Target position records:
________________________
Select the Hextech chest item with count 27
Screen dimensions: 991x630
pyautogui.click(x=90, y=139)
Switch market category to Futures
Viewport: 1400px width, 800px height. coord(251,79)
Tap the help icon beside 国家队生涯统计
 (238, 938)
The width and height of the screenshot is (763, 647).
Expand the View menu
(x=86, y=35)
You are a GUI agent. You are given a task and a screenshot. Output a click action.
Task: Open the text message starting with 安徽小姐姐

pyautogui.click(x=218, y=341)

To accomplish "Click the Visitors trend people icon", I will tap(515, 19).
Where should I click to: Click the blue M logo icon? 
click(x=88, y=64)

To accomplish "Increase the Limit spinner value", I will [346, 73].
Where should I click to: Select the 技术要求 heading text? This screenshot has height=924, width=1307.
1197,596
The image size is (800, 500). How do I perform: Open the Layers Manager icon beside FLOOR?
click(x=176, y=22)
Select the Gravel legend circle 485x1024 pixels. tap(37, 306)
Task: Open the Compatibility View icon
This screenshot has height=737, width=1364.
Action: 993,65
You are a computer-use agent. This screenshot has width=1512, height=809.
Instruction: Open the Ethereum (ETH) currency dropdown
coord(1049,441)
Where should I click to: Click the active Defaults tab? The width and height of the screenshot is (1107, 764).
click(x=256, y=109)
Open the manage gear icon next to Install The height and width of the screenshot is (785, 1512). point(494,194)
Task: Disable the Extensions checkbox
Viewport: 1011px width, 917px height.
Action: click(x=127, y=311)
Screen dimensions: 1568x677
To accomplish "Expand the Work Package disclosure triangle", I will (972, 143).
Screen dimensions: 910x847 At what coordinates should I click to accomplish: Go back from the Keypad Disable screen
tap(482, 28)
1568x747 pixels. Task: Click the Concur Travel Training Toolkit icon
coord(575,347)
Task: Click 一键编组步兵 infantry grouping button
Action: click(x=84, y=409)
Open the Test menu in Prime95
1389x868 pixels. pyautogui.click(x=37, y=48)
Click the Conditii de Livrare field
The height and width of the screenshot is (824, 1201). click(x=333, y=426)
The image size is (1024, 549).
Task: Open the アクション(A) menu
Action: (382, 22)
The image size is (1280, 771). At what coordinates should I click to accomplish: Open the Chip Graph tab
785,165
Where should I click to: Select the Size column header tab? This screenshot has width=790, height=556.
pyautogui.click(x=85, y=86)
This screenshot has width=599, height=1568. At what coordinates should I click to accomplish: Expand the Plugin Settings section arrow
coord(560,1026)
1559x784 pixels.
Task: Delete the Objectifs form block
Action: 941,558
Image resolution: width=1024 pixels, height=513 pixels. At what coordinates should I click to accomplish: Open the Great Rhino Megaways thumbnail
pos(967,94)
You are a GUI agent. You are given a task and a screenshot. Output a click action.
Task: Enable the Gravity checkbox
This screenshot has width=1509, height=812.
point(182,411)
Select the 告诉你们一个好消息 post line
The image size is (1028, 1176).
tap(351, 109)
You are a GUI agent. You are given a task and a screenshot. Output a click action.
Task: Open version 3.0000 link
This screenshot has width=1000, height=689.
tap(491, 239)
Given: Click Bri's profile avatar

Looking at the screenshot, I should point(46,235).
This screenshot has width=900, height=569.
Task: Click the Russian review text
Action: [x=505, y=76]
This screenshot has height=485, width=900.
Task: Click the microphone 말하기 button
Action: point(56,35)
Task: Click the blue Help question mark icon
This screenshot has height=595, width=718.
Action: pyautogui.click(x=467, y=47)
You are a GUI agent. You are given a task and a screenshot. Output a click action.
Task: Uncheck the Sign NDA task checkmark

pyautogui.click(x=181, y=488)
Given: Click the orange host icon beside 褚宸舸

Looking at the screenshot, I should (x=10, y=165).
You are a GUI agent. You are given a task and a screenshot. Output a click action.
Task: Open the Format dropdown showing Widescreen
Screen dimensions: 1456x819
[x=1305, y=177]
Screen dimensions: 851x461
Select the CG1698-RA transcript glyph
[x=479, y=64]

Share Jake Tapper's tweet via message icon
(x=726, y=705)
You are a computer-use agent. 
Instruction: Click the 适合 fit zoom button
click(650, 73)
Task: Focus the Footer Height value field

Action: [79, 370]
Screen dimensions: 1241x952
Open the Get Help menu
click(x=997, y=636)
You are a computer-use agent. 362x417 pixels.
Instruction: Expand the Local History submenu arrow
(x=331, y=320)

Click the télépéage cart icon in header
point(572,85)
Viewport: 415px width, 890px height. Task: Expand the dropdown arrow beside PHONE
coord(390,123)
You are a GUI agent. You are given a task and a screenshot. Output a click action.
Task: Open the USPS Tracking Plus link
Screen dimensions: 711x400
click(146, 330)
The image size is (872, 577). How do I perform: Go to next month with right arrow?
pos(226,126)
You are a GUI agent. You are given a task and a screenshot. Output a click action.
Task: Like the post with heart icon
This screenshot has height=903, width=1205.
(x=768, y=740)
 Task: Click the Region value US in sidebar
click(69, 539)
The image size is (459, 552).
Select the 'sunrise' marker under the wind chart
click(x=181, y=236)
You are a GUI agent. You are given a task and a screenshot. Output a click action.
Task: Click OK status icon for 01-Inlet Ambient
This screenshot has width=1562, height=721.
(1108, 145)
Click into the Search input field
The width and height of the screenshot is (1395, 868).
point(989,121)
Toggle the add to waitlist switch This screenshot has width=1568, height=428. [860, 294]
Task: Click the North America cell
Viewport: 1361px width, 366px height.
________________________
# WHAT IS REQUIRED
Please render every line of the listing above as a JSON list of strings, with one string per line and blank lines left out.

# WRITTEN SOLUTION
[
  "Select the Hextech chest item with count 27",
  "Screen dimensions: 991x630",
  "pyautogui.click(x=90, y=139)",
  "Switch market category to Futures",
  "Viewport: 1400px width, 800px height. coord(251,79)",
  "Tap the help icon beside 国家队生涯统计",
  " (238, 938)",
  "The width and height of the screenshot is (763, 647).",
  "Expand the View menu",
  "(x=86, y=35)",
  "You are a GUI agent. You are given a task and a screenshot. Output a click action.",
  "Task: Open the text message starting with 安徽小姐姐",
  "pyautogui.click(x=218, y=341)",
  "To accomplish \"Click the Visitors trend people icon\", I will tap(515, 19).",
  "Where should I click to: Click the blue M logo icon? ",
  "click(x=88, y=64)",
  "To accomplish \"Increase the Limit spinner value\", I will [346, 73].",
  "Where should I click to: Select the 技术要求 heading text? This screenshot has height=924, width=1307.",
  "1197,596",
  "The image size is (800, 500). How do I perform: Open the Layers Manager icon beside FLOOR?",
  "click(x=176, y=22)",
  "Select the Gravel legend circle 485x1024 pixels. tap(37, 306)",
  "Task: Open the Compatibility View icon",
  "This screenshot has height=737, width=1364.",
  "Action: 993,65",
  "You are a computer-use agent. This screenshot has width=1512, height=809.",
  "Instruction: Open the Ethereum (ETH) currency dropdown",
  "coord(1049,441)",
  "Where should I click to: Click the active Defaults tab? The width and height of the screenshot is (1107, 764).",
  "click(x=256, y=109)",
  "Open the manage gear icon next to Install The height and width of the screenshot is (785, 1512). point(494,194)",
  "Task: Disable the Extensions checkbox",
  "Viewport: 1011px width, 917px height.",
  "Action: click(x=127, y=311)",
  "Screen dimensions: 1568x677",
  "To accomplish \"Expand the Work Package disclosure triangle\", I will (972, 143).",
  "Screen dimensions: 910x847 At what coordinates should I click to accomplish: Go back from the Keypad Disable screen",
  "tap(482, 28)",
  "1568x747 pixels. Task: Click the Concur Travel Training Toolkit icon",
  "coord(575,347)",
  "Task: Click 一键编组步兵 infantry grouping button",
  "Action: click(x=84, y=409)",
  "Open the Test menu in Prime95",
  "1389x868 pixels. pyautogui.click(x=37, y=48)",
  "Click the Conditii de Livrare field",
  "The height and width of the screenshot is (824, 1201). click(x=333, y=426)",
  "The image size is (1024, 549).",
  "Task: Open the アクション(A) menu",
  "Action: (382, 22)",
  "The image size is (1280, 771). At what coordinates should I click to accomplish: Open the Chip Graph tab",
  "785,165",
  "Where should I click to: Select the Size column header tab? This screenshot has width=790, height=556.",
  "pyautogui.click(x=85, y=86)",
  "This screenshot has width=599, height=1568. At what coordinates should I click to accomplish: Expand the Plugin Settings section arrow",
  "coord(560,1026)",
  "1559x784 pixels.",
  "Task: Delete the Objectifs form block",
  "Action: 941,558",
  "Image resolution: width=1024 pixels, height=513 pixels. At what coordinates should I click to accomplish: Open the Great Rhino Megaways thumbnail",
  "pos(967,94)",
  "You are a GUI agent. You are given a task and a screenshot. Output a click action.",
  "Task: Enable the Gravity checkbox",
  "This screenshot has width=1509, height=812.",
  "point(182,411)",
  "Select the 告诉你们一个好消息 post line",
  "The image size is (1028, 1176).",
  "tap(351, 109)",
  "You are a GUI agent. You are given a task and a screenshot. Output a click action.",
  "Task: Open version 3.0000 link",
  "This screenshot has width=1000, height=689.",
  "tap(491, 239)",
  "Given: Click Bri's profile avatar",
  "Looking at the screenshot, I should point(46,235).",
  "This screenshot has width=900, height=569.",
  "Task: Click the Russian review text",
  "Action: [x=505, y=76]",
  "This screenshot has height=485, width=900.",
  "Task: Click the microphone 말하기 button",
  "Action: point(56,35)",
  "Task: Click the blue Help question mark icon",
  "This screenshot has height=595, width=718.",
  "Action: pyautogui.click(x=467, y=47)",
  "You are a GUI agent. You are given a task and a screenshot. Output a click action.",
  "Task: Uncheck the Sign NDA task checkmark",
  "pyautogui.click(x=181, y=488)",
  "Given: Click the orange host icon beside 褚宸舸",
  "Looking at the screenshot, I should (x=10, y=165).",
  "You are a GUI agent. You are given a task and a screenshot. Output a click action.",
  "Task: Open the Format dropdown showing Widescreen",
  "Screen dimensions: 1456x819",
  "[x=1305, y=177]",
  "Screen dimensions: 851x461",
  "Select the CG1698-RA transcript glyph",
  "[x=479, y=64]",
  "Share Jake Tapper's tweet via message icon",
  "(x=726, y=705)",
  "You are a computer-use agent. ",
  "Instruction: Click the 适合 fit zoom button",
  "click(650, 73)",
  "Task: Focus the Footer Height value field",
  "Action: [79, 370]",
  "Screen dimensions: 1241x952",
  "Open the Get Help menu",
  "click(x=997, y=636)",
  "You are a computer-use agent. 362x417 pixels.",
  "Instruction: Expand the Local History submenu arrow",
  "(x=331, y=320)",
  "Click the télépéage cart icon in header",
  "point(572,85)",
  "Viewport: 415px width, 890px height. Task: Expand the dropdown arrow beside PHONE",
  "coord(390,123)",
  "You are a GUI agent. You are given a task and a screenshot. Output a click action.",
  "Task: Open the USPS Tracking Plus link",
  "Screen dimensions: 711x400",
  "click(146, 330)",
  "The image size is (872, 577). How do I perform: Go to next month with right arrow?",
  "pos(226,126)",
  "You are a GUI agent. You are given a task and a screenshot. Output a click action.",
  "Task: Like the post with heart icon",
  "This screenshot has height=903, width=1205.",
  "(x=768, y=740)",
  " Task: Click the Region value US in sidebar",
  "click(69, 539)",
  "The image size is (459, 552).",
  "Select the 'sunrise' marker under the wind chart",
  "click(x=181, y=236)",
  "You are a GUI agent. You are given a task and a screenshot. Output a click action.",
  "Task: Click OK status icon for 01-Inlet Ambient",
  "This screenshot has width=1562, height=721.",
  "(1108, 145)",
  "Click into the Search input field",
  "The width and height of the screenshot is (1395, 868).",
  "point(989,121)",
  "Toggle the add to waitlist switch This screenshot has width=1568, height=428. [860, 294]",
  "Task: Click the North America cell",
  "Viewport: 1361px width, 366px height."
]